Reproduce each of the following records verbatim, keeping every line unchanged.
Given records START
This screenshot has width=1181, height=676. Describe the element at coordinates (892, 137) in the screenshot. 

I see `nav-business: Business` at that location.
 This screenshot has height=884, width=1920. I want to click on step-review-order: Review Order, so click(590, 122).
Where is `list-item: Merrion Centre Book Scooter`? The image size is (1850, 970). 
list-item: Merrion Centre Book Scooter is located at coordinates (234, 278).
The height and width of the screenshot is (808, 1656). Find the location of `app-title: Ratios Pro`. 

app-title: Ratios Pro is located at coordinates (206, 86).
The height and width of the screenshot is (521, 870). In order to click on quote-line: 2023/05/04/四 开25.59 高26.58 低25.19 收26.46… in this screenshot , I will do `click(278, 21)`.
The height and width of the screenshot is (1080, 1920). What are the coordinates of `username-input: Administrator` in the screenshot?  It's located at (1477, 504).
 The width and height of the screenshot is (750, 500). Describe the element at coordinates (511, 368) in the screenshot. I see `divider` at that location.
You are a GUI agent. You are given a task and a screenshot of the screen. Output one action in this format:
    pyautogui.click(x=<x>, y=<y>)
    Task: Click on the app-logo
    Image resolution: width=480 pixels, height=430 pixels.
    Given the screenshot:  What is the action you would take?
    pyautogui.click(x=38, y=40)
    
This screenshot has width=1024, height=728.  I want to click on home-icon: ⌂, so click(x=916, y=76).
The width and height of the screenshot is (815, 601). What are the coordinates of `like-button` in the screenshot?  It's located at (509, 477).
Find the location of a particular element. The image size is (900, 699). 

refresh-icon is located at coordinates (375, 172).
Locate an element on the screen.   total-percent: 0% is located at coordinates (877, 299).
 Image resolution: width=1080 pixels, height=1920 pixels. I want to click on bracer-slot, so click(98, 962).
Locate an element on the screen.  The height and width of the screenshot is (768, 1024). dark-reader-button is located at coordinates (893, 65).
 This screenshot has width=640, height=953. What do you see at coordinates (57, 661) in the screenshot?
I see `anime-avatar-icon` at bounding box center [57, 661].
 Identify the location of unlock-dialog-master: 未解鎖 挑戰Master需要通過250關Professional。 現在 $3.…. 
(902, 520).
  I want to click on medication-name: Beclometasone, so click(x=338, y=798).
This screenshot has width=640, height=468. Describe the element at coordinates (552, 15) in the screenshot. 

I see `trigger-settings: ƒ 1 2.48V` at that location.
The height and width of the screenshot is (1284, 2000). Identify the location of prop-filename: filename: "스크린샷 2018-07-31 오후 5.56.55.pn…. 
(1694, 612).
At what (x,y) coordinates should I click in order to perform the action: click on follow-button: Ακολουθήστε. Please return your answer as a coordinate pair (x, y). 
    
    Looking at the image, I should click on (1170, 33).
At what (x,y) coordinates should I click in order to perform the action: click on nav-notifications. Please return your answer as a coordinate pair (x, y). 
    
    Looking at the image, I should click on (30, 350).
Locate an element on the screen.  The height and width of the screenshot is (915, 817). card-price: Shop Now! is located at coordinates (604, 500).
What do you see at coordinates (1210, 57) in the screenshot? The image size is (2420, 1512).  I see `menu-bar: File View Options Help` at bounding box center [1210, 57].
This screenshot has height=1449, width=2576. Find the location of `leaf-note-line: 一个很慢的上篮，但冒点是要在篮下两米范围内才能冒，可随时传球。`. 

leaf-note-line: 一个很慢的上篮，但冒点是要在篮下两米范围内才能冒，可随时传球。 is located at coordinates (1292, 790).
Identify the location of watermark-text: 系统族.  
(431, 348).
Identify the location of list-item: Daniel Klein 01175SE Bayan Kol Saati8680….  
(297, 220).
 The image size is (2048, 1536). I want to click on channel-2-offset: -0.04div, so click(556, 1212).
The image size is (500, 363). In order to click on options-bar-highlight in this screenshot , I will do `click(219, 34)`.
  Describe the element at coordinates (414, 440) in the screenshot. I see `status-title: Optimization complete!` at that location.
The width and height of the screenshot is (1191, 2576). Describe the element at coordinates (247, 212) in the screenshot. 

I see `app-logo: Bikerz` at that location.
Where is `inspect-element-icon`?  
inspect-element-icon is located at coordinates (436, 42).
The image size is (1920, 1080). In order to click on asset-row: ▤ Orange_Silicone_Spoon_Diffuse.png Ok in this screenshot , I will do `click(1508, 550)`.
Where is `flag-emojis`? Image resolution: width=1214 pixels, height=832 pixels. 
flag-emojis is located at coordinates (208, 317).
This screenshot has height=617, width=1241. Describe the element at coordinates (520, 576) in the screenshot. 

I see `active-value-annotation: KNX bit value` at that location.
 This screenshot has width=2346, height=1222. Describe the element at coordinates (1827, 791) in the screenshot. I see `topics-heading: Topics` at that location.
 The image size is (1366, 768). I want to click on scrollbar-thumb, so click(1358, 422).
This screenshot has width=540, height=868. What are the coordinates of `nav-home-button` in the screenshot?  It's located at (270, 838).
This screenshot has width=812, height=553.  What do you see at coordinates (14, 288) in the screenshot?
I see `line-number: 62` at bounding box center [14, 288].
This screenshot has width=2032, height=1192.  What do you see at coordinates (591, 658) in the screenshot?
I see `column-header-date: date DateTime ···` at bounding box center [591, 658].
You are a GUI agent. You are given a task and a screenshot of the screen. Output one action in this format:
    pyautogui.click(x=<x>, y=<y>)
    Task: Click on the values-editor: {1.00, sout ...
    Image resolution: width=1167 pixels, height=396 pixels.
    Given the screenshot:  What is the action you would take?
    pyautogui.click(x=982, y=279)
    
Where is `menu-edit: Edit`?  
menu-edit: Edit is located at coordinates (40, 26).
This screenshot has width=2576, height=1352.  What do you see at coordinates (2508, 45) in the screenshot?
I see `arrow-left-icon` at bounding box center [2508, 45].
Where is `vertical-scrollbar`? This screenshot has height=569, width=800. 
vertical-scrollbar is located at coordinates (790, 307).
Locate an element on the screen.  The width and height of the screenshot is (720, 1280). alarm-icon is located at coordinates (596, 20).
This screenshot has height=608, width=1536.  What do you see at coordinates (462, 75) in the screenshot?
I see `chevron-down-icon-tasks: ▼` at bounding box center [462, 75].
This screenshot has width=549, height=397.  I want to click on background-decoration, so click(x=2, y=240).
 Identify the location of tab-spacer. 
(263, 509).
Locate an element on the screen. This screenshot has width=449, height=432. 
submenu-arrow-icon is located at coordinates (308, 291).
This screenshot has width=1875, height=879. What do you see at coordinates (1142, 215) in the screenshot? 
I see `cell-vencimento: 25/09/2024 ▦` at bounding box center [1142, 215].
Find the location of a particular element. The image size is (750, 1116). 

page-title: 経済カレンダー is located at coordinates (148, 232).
Given records END
## Answer to this task
This screenshot has width=1181, height=676. Describe the element at coordinates (892, 137) in the screenshot. 

I see `nav-business: Business` at that location.
 This screenshot has height=884, width=1920. I want to click on step-review-order: Review Order, so click(590, 122).
Where is `list-item: Merrion Centre Book Scooter`? The image size is (1850, 970). 
list-item: Merrion Centre Book Scooter is located at coordinates (234, 278).
The height and width of the screenshot is (808, 1656). Find the location of `app-title: Ratios Pro`. 

app-title: Ratios Pro is located at coordinates (206, 86).
The height and width of the screenshot is (521, 870). In order to click on quote-line: 2023/05/04/四 开25.59 高26.58 低25.19 收26.46… in this screenshot , I will do `click(278, 21)`.
The height and width of the screenshot is (1080, 1920). What are the coordinates of `username-input: Administrator` in the screenshot?  It's located at (1477, 504).
 The width and height of the screenshot is (750, 500). Describe the element at coordinates (511, 368) in the screenshot. I see `divider` at that location.
You are a GUI agent. You are given a task and a screenshot of the screen. Output one action in this format:
    pyautogui.click(x=<x>, y=<y>)
    Task: Click on the app-logo
    Image resolution: width=480 pixels, height=430 pixels.
    Given the screenshot:  What is the action you would take?
    pyautogui.click(x=38, y=40)
    
This screenshot has width=1024, height=728.  I want to click on home-icon: ⌂, so click(x=916, y=76).
The width and height of the screenshot is (815, 601). What are the coordinates of `like-button` in the screenshot?  It's located at (509, 477).
Find the location of a particular element. The image size is (900, 699). 

refresh-icon is located at coordinates (375, 172).
Locate an element on the screen.   total-percent: 0% is located at coordinates (877, 299).
 Image resolution: width=1080 pixels, height=1920 pixels. I want to click on bracer-slot, so click(98, 962).
Locate an element on the screen.  The height and width of the screenshot is (768, 1024). dark-reader-button is located at coordinates (893, 65).
 This screenshot has width=640, height=953. What do you see at coordinates (57, 661) in the screenshot?
I see `anime-avatar-icon` at bounding box center [57, 661].
 Identify the location of unlock-dialog-master: 未解鎖 挑戰Master需要通過250關Professional。 現在 $3.…. 
(902, 520).
  I want to click on medication-name: Beclometasone, so click(x=338, y=798).
This screenshot has width=640, height=468. Describe the element at coordinates (552, 15) in the screenshot. 

I see `trigger-settings: ƒ 1 2.48V` at that location.
The height and width of the screenshot is (1284, 2000). Identify the location of prop-filename: filename: "스크린샷 2018-07-31 오후 5.56.55.pn…. 
(1694, 612).
At what (x,y) coordinates should I click in order to perform the action: click on follow-button: Ακολουθήστε. Please return your answer as a coordinate pair (x, y). 
    
    Looking at the image, I should click on (1170, 33).
At what (x,y) coordinates should I click in order to perform the action: click on nav-notifications. Please return your answer as a coordinate pair (x, y). 
    
    Looking at the image, I should click on (30, 350).
Locate an element on the screen.  The height and width of the screenshot is (915, 817). card-price: Shop Now! is located at coordinates (604, 500).
What do you see at coordinates (1210, 57) in the screenshot? The image size is (2420, 1512).  I see `menu-bar: File View Options Help` at bounding box center [1210, 57].
This screenshot has height=1449, width=2576. Find the location of `leaf-note-line: 一个很慢的上篮，但冒点是要在篮下两米范围内才能冒，可随时传球。`. 

leaf-note-line: 一个很慢的上篮，但冒点是要在篮下两米范围内才能冒，可随时传球。 is located at coordinates (1292, 790).
Identify the location of watermark-text: 系统族.  
(431, 348).
Identify the location of list-item: Daniel Klein 01175SE Bayan Kol Saati8680….  
(297, 220).
 The image size is (2048, 1536). I want to click on channel-2-offset: -0.04div, so click(556, 1212).
The image size is (500, 363). In order to click on options-bar-highlight in this screenshot , I will do `click(219, 34)`.
  Describe the element at coordinates (414, 440) in the screenshot. I see `status-title: Optimization complete!` at that location.
The width and height of the screenshot is (1191, 2576). Describe the element at coordinates (247, 212) in the screenshot. 

I see `app-logo: Bikerz` at that location.
Where is `inspect-element-icon`?  
inspect-element-icon is located at coordinates (436, 42).
The image size is (1920, 1080). In order to click on asset-row: ▤ Orange_Silicone_Spoon_Diffuse.png Ok in this screenshot , I will do `click(1508, 550)`.
Where is `flag-emojis`? Image resolution: width=1214 pixels, height=832 pixels. 
flag-emojis is located at coordinates (208, 317).
This screenshot has height=617, width=1241. Describe the element at coordinates (520, 576) in the screenshot. 

I see `active-value-annotation: KNX bit value` at that location.
 This screenshot has width=2346, height=1222. Describe the element at coordinates (1827, 791) in the screenshot. I see `topics-heading: Topics` at that location.
 The image size is (1366, 768). I want to click on scrollbar-thumb, so click(1358, 422).
This screenshot has width=540, height=868. What are the coordinates of `nav-home-button` in the screenshot?  It's located at (270, 838).
This screenshot has width=812, height=553.  What do you see at coordinates (14, 288) in the screenshot?
I see `line-number: 62` at bounding box center [14, 288].
This screenshot has width=2032, height=1192.  What do you see at coordinates (591, 658) in the screenshot?
I see `column-header-date: date DateTime ···` at bounding box center [591, 658].
You are a GUI agent. You are given a task and a screenshot of the screen. Output one action in this format:
    pyautogui.click(x=<x>, y=<y>)
    Task: Click on the values-editor: {1.00, sout ...
    Image resolution: width=1167 pixels, height=396 pixels.
    Given the screenshot:  What is the action you would take?
    pyautogui.click(x=982, y=279)
    
Where is `menu-edit: Edit`?  
menu-edit: Edit is located at coordinates (40, 26).
This screenshot has width=2576, height=1352.  What do you see at coordinates (2508, 45) in the screenshot?
I see `arrow-left-icon` at bounding box center [2508, 45].
Where is `vertical-scrollbar`? This screenshot has height=569, width=800. 
vertical-scrollbar is located at coordinates (790, 307).
Locate an element on the screen.  The width and height of the screenshot is (720, 1280). alarm-icon is located at coordinates (596, 20).
This screenshot has height=608, width=1536.  What do you see at coordinates (462, 75) in the screenshot?
I see `chevron-down-icon-tasks: ▼` at bounding box center [462, 75].
This screenshot has width=549, height=397.  I want to click on background-decoration, so click(x=2, y=240).
 Identify the location of tab-spacer. 
(263, 509).
Locate an element on the screen. This screenshot has width=449, height=432. 
submenu-arrow-icon is located at coordinates (308, 291).
This screenshot has width=1875, height=879. What do you see at coordinates (1142, 215) in the screenshot? 
I see `cell-vencimento: 25/09/2024 ▦` at bounding box center [1142, 215].
Find the location of a particular element. The image size is (750, 1116). 

page-title: 経済カレンダー is located at coordinates (148, 232).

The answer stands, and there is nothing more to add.